Doppelganger Simulator for time series generation. The codes and algorithm are adapted from https://github.com/fjxmlzn/DoppelGANger.

Initialize a doppelganger simulator.

Parameters
  • L_max – the maximum length of your feature.

  • sample_len – the sample length to control LSTM length, should be a divider to L_max

  • feature_dim – dimention of the feature

  • num_real_attribute – the length of you attribute, which should be equal to the len(data_attribute).

  • discriminator_num_layers – MLP layer num for discriminator.

  • discriminator_num_units – MLP hidden unit for discriminator.

  • attr_discriminator_num_layers – MLP layer num for attr discriminator.

  • attr_discriminator_num_units – MLP hidden unit for attr discriminator.

  • attribute_num_units – MLP layer num for attr generator/addi attr generator.

  • attribute_num_layers – MLP hidden unit for attr generator/addi attr generator.

  • feature_num_units – LSTM hidden unit for feature generator.

  • feature_num_layers – LSTM layer num for feature generator.

  • attribute_input_noise_dim – noise data dim for attr generator.

  • addi_attribute_input_noise_dim – noise data dim for addi attr generator.

  • d_gp_coe – gradient penalty ratio for d loss.

  • attr_d_gp_coe – gradient penalty ratio for attr d loss.

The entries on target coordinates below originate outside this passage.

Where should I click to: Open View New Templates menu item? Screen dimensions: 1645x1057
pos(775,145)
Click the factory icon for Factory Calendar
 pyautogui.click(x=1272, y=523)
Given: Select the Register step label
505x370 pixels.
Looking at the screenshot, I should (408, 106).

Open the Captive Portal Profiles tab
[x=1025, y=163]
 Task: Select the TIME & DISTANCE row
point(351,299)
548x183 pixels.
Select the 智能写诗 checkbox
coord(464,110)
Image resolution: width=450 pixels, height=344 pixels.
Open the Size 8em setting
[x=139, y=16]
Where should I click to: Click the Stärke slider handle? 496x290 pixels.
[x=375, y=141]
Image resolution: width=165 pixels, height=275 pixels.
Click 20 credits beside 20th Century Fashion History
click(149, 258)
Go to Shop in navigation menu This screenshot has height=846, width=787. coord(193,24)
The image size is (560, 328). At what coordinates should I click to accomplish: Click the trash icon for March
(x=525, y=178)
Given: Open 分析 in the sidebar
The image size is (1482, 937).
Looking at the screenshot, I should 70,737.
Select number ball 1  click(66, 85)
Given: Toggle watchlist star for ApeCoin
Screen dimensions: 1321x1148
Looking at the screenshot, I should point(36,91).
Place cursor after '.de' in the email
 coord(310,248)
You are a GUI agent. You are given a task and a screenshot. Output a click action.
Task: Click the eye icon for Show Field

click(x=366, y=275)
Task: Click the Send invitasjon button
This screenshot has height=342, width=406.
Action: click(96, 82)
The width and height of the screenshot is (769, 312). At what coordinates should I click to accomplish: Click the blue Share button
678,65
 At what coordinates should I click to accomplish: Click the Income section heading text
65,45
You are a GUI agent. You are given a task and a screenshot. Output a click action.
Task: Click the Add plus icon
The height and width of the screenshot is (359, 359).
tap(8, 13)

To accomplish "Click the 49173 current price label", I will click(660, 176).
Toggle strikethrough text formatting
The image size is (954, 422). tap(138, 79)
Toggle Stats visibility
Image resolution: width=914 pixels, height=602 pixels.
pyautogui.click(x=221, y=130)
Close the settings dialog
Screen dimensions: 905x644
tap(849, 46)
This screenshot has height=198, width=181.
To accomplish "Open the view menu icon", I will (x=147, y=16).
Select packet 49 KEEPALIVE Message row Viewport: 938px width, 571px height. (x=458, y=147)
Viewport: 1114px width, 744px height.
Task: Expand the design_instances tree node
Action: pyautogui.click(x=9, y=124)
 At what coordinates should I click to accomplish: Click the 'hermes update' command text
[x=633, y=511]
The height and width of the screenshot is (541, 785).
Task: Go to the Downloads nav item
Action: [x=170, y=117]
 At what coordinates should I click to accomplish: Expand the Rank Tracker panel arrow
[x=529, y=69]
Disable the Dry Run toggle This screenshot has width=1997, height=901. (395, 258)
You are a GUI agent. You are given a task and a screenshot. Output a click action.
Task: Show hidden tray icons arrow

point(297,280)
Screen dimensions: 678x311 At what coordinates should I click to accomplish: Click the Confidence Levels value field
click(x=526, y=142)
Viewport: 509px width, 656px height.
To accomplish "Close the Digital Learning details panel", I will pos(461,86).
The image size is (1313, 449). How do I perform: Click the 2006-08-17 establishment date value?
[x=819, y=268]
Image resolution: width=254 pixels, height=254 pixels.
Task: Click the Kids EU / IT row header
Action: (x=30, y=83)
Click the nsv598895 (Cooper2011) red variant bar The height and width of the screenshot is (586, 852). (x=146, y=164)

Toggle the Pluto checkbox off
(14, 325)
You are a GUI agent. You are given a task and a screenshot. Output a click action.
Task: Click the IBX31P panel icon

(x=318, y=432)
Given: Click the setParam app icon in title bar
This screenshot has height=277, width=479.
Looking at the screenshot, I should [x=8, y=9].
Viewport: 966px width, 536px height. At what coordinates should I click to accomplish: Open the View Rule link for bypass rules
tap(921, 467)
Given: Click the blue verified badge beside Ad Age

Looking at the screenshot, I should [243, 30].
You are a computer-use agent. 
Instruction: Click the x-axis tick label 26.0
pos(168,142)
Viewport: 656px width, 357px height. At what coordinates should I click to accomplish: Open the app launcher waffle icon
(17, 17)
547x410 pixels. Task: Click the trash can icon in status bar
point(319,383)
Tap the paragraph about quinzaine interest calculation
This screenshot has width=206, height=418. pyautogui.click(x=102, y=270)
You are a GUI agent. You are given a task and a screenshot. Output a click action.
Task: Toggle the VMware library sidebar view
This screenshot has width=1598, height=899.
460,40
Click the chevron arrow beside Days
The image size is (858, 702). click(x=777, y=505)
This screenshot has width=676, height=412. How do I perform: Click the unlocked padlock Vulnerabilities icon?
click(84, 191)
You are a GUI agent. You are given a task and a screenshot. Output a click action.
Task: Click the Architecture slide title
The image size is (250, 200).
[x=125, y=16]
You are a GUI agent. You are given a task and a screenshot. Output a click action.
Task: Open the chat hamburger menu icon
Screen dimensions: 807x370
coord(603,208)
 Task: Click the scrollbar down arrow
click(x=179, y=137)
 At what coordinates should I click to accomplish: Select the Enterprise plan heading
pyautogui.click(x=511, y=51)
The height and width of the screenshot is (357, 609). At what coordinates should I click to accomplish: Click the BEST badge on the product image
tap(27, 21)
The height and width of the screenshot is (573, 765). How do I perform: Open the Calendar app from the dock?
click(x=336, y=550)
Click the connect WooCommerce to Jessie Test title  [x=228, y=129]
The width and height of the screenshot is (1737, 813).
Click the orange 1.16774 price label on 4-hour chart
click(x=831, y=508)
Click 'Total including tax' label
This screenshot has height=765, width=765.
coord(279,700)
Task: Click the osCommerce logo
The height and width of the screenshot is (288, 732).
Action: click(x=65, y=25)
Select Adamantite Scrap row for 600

  • g_attr_d_coe – ratio between feature loss and attr loss for g loss.

  • d_lr – learning rate for discriminator.

  • attr_d_lr – learning rate for attr discriminator.

  • g_lr – learning rate for genereators.

  • g_rounds – g rounds.

  • d_rounds – d rounds.

  • seed – random seed.

  • num_threads – num of threads to be used for training.

  • ckpt_dir – The checkpoint location, defaults to the working dir.

  • checkpoint_every_n_epoch – checkpoint every n epoch, defaults to 0 for no checkpoints.

fit(data_feature, data_attribute, data_gen_flag, feature_outputs, attribute_outputs, epoch=1, batch_size=32)[source]

Fit on the training data(typically the private data).

Parameters
  • data_feature – Training features, in numpy float32 array format. The size is [(number of training samples) x (maximum length) x (total dimension of features)]. Categorical features are stored by one-hot encoding; for example, if a categorical feature has 3 possibilities, then it can take values between [1., 0., 0.], [0., 1., 0.], and [0., 0., 1.]. Each continuous feature should be normalized to [0, 1] or [-1, 1]. The array is padded by zeros after the time series ends.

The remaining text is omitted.